Make an exact copy of every entry.

◇ ◇ ◇ ◇

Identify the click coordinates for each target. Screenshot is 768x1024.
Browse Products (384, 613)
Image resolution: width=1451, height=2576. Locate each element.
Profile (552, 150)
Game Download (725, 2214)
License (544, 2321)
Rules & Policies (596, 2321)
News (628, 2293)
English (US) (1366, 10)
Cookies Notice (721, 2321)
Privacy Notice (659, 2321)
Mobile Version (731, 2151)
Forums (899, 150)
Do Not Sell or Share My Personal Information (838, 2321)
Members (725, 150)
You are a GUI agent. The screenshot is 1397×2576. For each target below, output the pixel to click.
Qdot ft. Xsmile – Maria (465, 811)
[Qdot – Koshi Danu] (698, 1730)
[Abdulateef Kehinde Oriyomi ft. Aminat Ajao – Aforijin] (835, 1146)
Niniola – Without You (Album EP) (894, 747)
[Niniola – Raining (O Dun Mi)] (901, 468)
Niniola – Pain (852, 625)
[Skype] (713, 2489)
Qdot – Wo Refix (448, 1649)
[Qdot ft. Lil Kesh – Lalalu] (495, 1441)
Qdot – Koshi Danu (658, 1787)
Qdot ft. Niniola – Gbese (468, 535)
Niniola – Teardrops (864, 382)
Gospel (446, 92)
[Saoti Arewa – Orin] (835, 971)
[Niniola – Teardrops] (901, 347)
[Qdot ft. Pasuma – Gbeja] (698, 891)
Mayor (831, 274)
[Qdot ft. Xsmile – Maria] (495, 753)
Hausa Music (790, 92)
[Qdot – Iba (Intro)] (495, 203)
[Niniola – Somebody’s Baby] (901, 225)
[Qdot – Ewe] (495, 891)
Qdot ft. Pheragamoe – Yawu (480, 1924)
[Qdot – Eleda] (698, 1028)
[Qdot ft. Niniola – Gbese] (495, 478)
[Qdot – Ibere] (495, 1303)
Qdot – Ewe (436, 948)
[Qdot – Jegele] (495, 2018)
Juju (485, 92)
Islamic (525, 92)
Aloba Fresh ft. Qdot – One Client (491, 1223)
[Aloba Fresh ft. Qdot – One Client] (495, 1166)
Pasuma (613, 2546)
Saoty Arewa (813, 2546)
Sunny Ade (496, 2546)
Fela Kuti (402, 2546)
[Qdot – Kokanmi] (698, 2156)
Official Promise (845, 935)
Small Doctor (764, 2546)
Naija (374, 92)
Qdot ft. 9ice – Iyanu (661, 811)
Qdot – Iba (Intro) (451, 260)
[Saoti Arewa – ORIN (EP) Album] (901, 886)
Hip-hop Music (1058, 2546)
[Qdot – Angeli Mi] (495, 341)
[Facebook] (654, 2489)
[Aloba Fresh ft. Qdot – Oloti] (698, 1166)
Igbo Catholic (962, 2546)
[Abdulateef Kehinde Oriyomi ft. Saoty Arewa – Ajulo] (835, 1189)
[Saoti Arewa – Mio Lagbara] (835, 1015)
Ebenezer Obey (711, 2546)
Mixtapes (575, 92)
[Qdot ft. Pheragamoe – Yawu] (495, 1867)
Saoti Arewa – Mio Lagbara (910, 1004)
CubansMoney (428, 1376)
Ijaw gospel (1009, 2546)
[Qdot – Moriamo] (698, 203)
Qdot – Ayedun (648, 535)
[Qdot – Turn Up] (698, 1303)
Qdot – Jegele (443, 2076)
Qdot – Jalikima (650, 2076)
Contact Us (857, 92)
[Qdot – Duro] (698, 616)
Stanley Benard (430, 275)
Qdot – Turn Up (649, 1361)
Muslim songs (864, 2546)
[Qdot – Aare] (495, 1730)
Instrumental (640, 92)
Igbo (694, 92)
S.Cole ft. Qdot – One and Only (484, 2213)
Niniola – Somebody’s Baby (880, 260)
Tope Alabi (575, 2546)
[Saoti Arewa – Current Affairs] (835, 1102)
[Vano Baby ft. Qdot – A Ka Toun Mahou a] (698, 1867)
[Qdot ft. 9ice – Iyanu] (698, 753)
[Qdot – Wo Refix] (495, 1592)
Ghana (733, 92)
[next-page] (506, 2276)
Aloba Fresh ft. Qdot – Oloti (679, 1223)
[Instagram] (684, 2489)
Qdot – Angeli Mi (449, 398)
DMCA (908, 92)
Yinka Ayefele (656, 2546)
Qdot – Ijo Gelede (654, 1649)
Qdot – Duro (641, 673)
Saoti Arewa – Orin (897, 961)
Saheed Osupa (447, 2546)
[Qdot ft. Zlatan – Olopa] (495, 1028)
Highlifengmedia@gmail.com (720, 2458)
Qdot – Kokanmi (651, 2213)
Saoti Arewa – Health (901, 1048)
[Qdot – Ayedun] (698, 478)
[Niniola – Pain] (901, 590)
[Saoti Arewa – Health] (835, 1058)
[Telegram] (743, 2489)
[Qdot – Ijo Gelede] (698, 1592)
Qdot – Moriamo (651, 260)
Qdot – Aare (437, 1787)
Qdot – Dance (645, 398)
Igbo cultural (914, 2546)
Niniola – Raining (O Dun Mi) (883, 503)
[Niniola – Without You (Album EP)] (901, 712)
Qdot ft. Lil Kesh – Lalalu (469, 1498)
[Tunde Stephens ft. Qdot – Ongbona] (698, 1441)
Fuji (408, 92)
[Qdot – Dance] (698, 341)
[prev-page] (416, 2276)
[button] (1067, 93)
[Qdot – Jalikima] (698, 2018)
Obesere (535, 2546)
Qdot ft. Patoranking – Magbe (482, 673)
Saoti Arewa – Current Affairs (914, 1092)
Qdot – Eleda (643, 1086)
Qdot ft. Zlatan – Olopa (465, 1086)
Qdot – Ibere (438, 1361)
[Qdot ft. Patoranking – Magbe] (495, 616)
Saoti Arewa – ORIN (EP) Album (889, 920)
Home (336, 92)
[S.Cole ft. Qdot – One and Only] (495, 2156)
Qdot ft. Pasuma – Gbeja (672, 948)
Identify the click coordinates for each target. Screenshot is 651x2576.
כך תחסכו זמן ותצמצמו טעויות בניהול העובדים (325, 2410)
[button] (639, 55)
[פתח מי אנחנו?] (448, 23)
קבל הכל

◇ ◇ ◇ ◇

**Response below:**
Identify the click coordinates for each target. Screenshot is 768x1024.
Browse Products (384, 613)
Image resolution: width=1451, height=2576. Locate each element.
Profile (552, 150)
Game Download (725, 2214)
License (544, 2321)
Rules & Policies (596, 2321)
News (628, 2293)
English (US) (1366, 10)
Cookies Notice (721, 2321)
Privacy Notice (659, 2321)
Mobile Version (731, 2151)
Forums (899, 150)
Do Not Sell or Share My Personal Information (838, 2321)
Members (725, 150)
You are a GUI agent. The screenshot is 1397×2576. For each target below, output the pixel to click.
Qdot ft. Xsmile – Maria (465, 811)
[Qdot – Koshi Danu] (698, 1730)
[Abdulateef Kehinde Oriyomi ft. Aminat Ajao – Aforijin] (835, 1146)
Niniola – Without You (Album EP) (894, 747)
[Niniola – Raining (O Dun Mi)] (901, 468)
Niniola – Pain (852, 625)
[Skype] (713, 2489)
Qdot – Wo Refix (448, 1649)
[Qdot ft. Lil Kesh – Lalalu] (495, 1441)
Qdot – Koshi Danu (658, 1787)
Qdot ft. Niniola – Gbese (468, 535)
Niniola – Teardrops (864, 382)
Gospel (446, 92)
[Saoti Arewa – Orin] (835, 971)
[Niniola – Teardrops] (901, 347)
[Qdot ft. Pasuma – Gbeja] (698, 891)
Mayor (831, 274)
[Qdot ft. Xsmile – Maria] (495, 753)
Hausa Music (790, 92)
[Qdot – Iba (Intro)] (495, 203)
[Niniola – Somebody’s Baby] (901, 225)
[Qdot – Ewe] (495, 891)
Qdot ft. Pheragamoe – Yawu (480, 1924)
[Qdot – Eleda] (698, 1028)
[Qdot ft. Niniola – Gbese] (495, 478)
[Qdot – Ibere] (495, 1303)
Qdot – Ewe (436, 948)
[Qdot – Jegele] (495, 2018)
Juju (485, 92)
Islamic (525, 92)
Aloba Fresh ft. Qdot – One Client (491, 1223)
[Aloba Fresh ft. Qdot – One Client] (495, 1166)
Pasuma (613, 2546)
Saoty Arewa (813, 2546)
Sunny Ade (496, 2546)
Fela Kuti (402, 2546)
[Qdot – Kokanmi] (698, 2156)
Official Promise (845, 935)
Small Doctor (764, 2546)
Naija (374, 92)
Qdot ft. 9ice – Iyanu (661, 811)
Qdot – Iba (Intro) (451, 260)
[Saoti Arewa – ORIN (EP) Album] (901, 886)
Hip-hop Music (1058, 2546)
[Qdot – Angeli Mi] (495, 341)
[Facebook] (654, 2489)
[Aloba Fresh ft. Qdot – Oloti] (698, 1166)
Igbo Catholic (962, 2546)
[Abdulateef Kehinde Oriyomi ft. Saoty Arewa – Ajulo] (835, 1189)
[Saoti Arewa – Mio Lagbara] (835, 1015)
Ebenezer Obey (711, 2546)
Mixtapes (575, 92)
[Qdot ft. Pheragamoe – Yawu] (495, 1867)
Saoti Arewa – Mio Lagbara (910, 1004)
CubansMoney (428, 1376)
Ijaw gospel (1009, 2546)
[Qdot – Moriamo] (698, 203)
Qdot – Ayedun (648, 535)
[Qdot – Turn Up] (698, 1303)
Qdot – Jegele (443, 2076)
Qdot – Jalikima (650, 2076)
Contact Us (857, 92)
[Qdot – Duro] (698, 616)
Stanley Benard (430, 275)
Qdot – Turn Up (649, 1361)
Muslim songs (864, 2546)
[Qdot – Aare] (495, 1730)
Instrumental (640, 92)
Igbo (694, 92)
S.Cole ft. Qdot – One and Only (484, 2213)
Niniola – Somebody’s Baby (880, 260)
Tope Alabi (575, 2546)
[Saoti Arewa – Current Affairs] (835, 1102)
[Vano Baby ft. Qdot – A Ka Toun Mahou a] (698, 1867)
[Qdot ft. 9ice – Iyanu] (698, 753)
[Qdot – Wo Refix] (495, 1592)
Ghana (733, 92)
[next-page] (506, 2276)
Aloba Fresh ft. Qdot – Oloti (679, 1223)
[Instagram] (684, 2489)
Qdot – Angeli Mi (449, 398)
DMCA (908, 92)
Yinka Ayefele (656, 2546)
Qdot – Ijo Gelede (654, 1649)
Qdot – Duro (641, 673)
Saoti Arewa – Orin (897, 961)
Saheed Osupa (447, 2546)
[Qdot ft. Zlatan – Olopa] (495, 1028)
Highlifengmedia@gmail.com (720, 2458)
Qdot – Kokanmi (651, 2213)
Saoti Arewa – Health (901, 1048)
[Qdot – Ayedun] (698, 478)
[Niniola – Pain] (901, 590)
[Saoti Arewa – Health] (835, 1058)
[Telegram] (743, 2489)
[Qdot – Ijo Gelede] (698, 1592)
Qdot – Moriamo (651, 260)
Qdot – Aare (437, 1787)
Qdot – Dance (645, 398)
Igbo cultural (914, 2546)
Niniola – Raining (O Dun Mi) (883, 503)
[Niniola – Without You (Album EP)] (901, 712)
Qdot ft. Lil Kesh – Lalalu (469, 1498)
[Tunde Stephens ft. Qdot – Ongbona] (698, 1441)
Fuji (408, 92)
[Qdot – Dance] (698, 341)
[prev-page] (416, 2276)
[button] (1067, 93)
[Qdot – Jalikima] (698, 2018)
Obesere (535, 2546)
Qdot ft. Patoranking – Magbe (482, 673)
Saoti Arewa – Current Affairs (914, 1092)
Qdot – Eleda (643, 1086)
Qdot ft. Zlatan – Olopa (465, 1086)
Qdot – Ibere (438, 1361)
[Qdot ft. Patoranking – Magbe] (495, 616)
Saoti Arewa – ORIN (EP) Album (889, 920)
Home (336, 92)
[S.Cole ft. Qdot – One and Only] (495, 2156)
Qdot ft. Pasuma – Gbeja (672, 948)
Identify the click coordinates for each target. Screenshot is 651x2576.
כך תחסכו זמן ותצמצמו טעויות בניהול העובדים (325, 2410)
[button] (639, 55)
[פתח מי אנחנו?] (448, 23)
קבל הכל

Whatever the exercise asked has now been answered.